Siempre hago la tarea pegadita a Tatá. En especial los problemas de matemáticas, que son tan horriblemente difíciles. Tatá me ayuda con los problemas, sobre todo cuando vamos a tener una prueba escrita. Como no quiero equivocarme, pregunto a Tatá sin cesar: “Y si de pronto el problema es así, ¿cómo se resuelve? ¿Y si de pronto es asá?”. Tatá se arma de paciencia y me explica todos los “y si de prontos”.

Mamá nos dejó salir a jugar después de la tarea. Nos encontramos con Ismael y Carmenza en la casa de Rodrigo. Ismael parecía muy serio, tenía cara de profeso o, como dice la señorita Elvira, que es muy estirada, “tenía cara de circunstancias”. “Circunstancias” debe de ser algo muy importante cuando hace poner a la gente una cara tan seria.

–Nada de gritar cuando aparezca la bruja –nos dijo Ismael.

–¿Qué pasa si gritamos? –le preguntó Carmenza mientras se comía las uñas.

–¿Qué pasa?

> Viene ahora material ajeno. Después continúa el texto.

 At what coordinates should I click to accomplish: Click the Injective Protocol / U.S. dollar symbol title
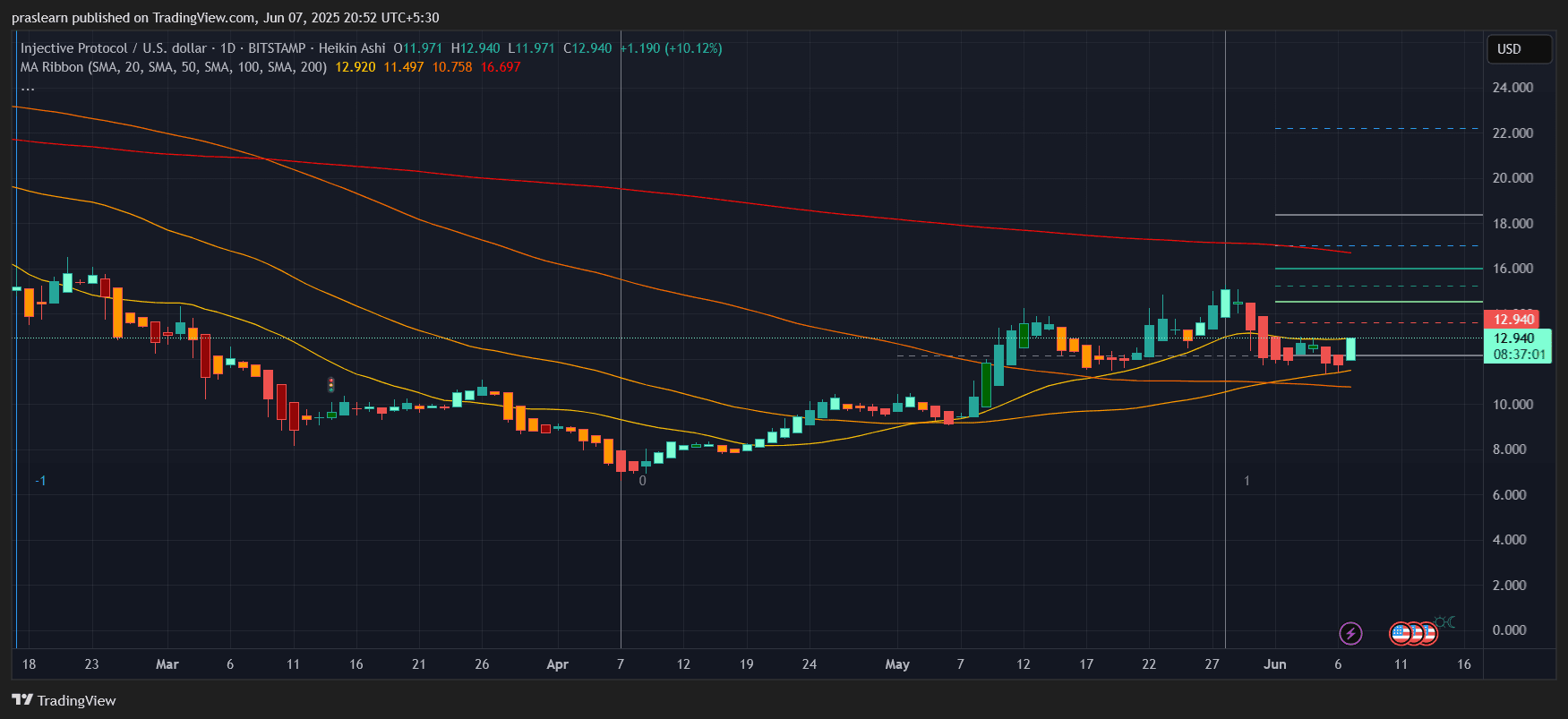[x=113, y=48]
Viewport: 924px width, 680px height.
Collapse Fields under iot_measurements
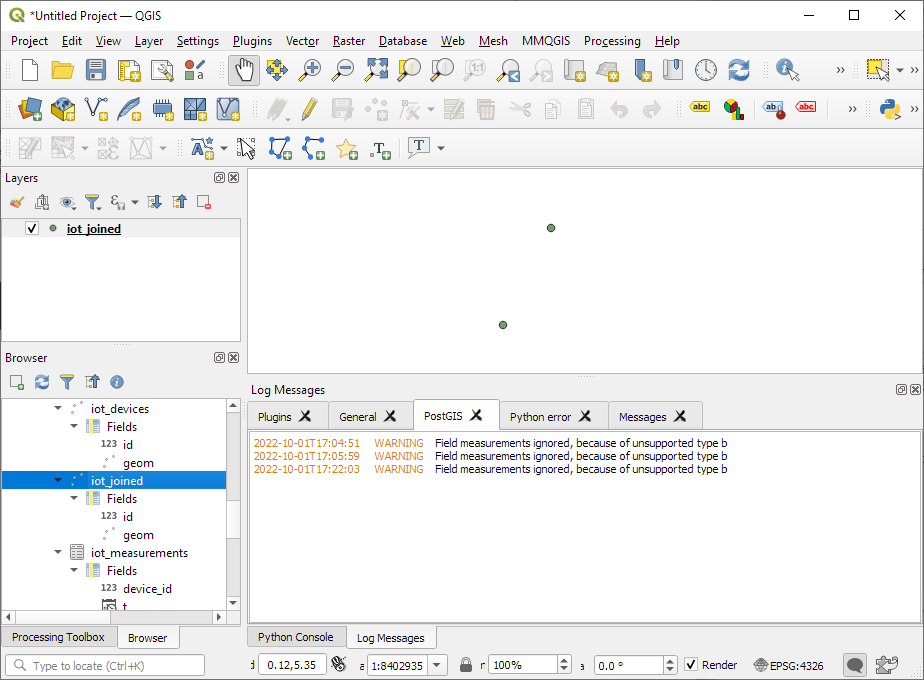[x=74, y=571]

Pues que nos arrastra con ella en su escoba o nos convierte en sapos.

Carmenza se puso lívida.

–Yo no voy –dijo con voz temblorosa.

–Eres una gallina –le dijo Rodrigo, que estaba tan pálido como ella.

Carmenza no le respondió y se fue a su casa.

A mí algo me cerraba la garganta y me agarré de la mano de Tatá, que estaba helada.

Nos pusimos en camino. Atravesamos la cerca que rodea por un costado el solar de don Samuel. La maleza lo cubría todo. A mamá no le gusta que nos metamos allí porque, según ella, nos puede picar un bicho. Llegamos sin problemas hasta el árbol de mango, gracias a la linterna de Ismael. Nos acurrucamos allí alrededor del tronco. Hubiera dado la vida por estar en casa al lado de mamá y de la abuela. “¿Por qué diablos he venido aquí?”, me decía para mis adentros. Rodrigo estaba pegado como un chicle a Ismael, y yo, a Tatá. El croar de las ranas me puso la piel de gallina. Esperamos una eternidad. Allá, muy arriba, la luna nos miraba. Pensé que si salía con vida, iría a la iglesia al día siguiente a rezar un padrenuestro frente a la imagen de Cristo, que seguramente debía de estar muy enojado con nosotros por andar metiéndonos con brujas.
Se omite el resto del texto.